*TASK BRIEF:*
Rewrite the material below with every "Uncheck" changed to "Deselect" and all other text left as it is. Leave the pictures out of your answer.

-------------------------

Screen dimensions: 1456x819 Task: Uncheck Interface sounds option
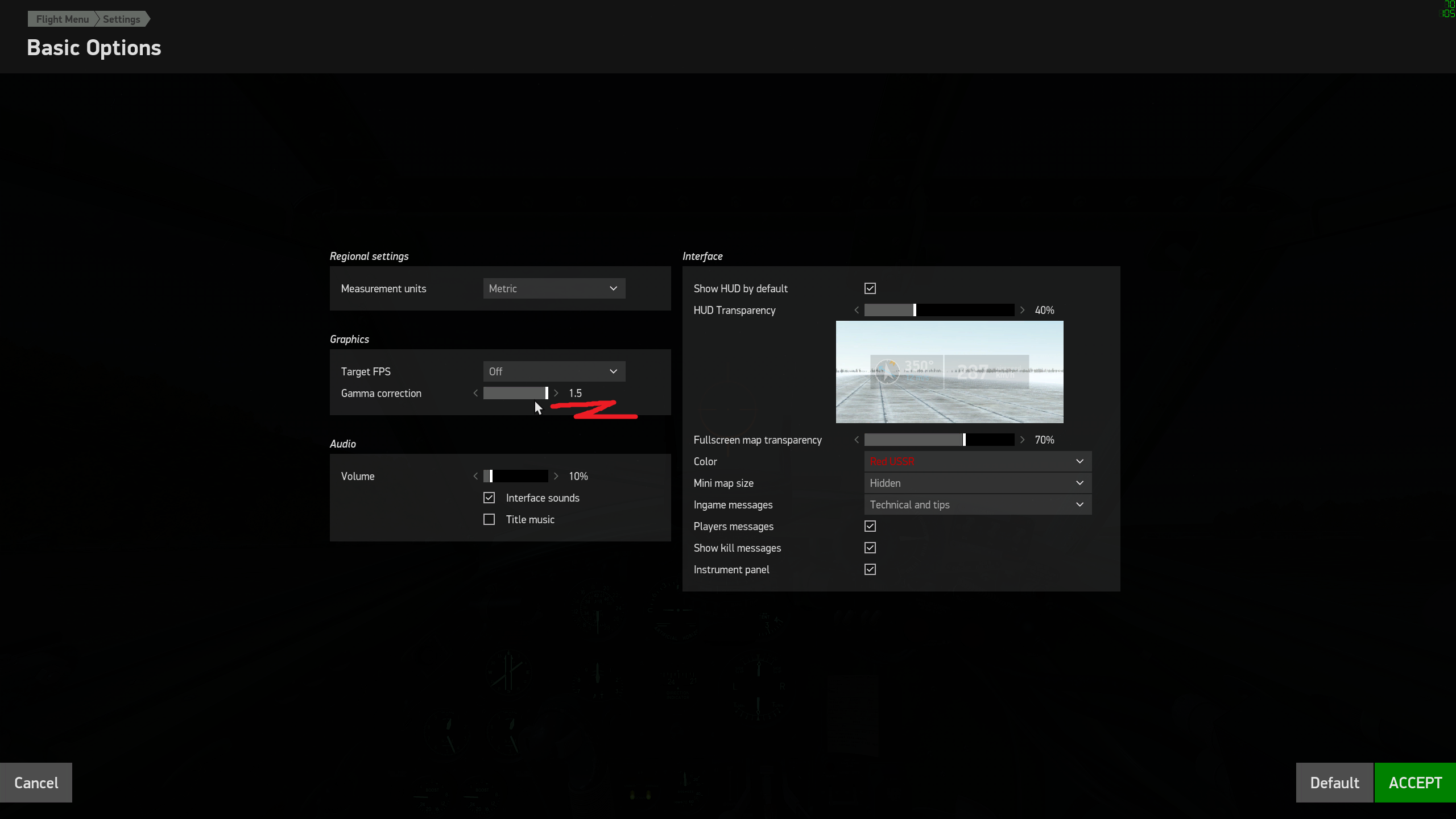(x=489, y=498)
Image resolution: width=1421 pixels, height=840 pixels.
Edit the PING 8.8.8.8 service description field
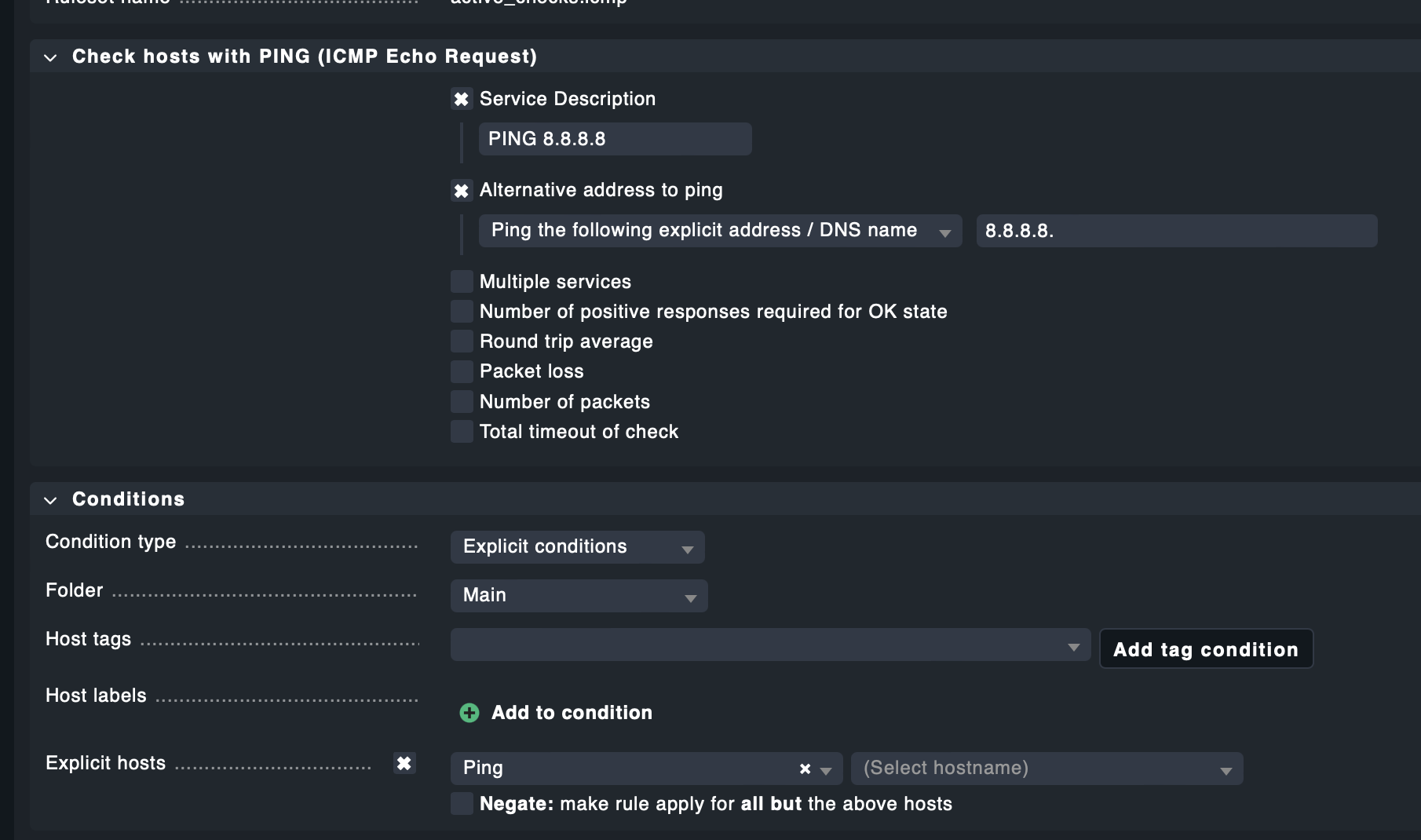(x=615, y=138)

-------------------------

*ANSWER TO THE PROBLEM:*
Screen dimensions: 1456x819 Task: Deselect Interface sounds option
(x=489, y=498)
Image resolution: width=1421 pixels, height=840 pixels.
Edit the PING 8.8.8.8 service description field
(x=615, y=138)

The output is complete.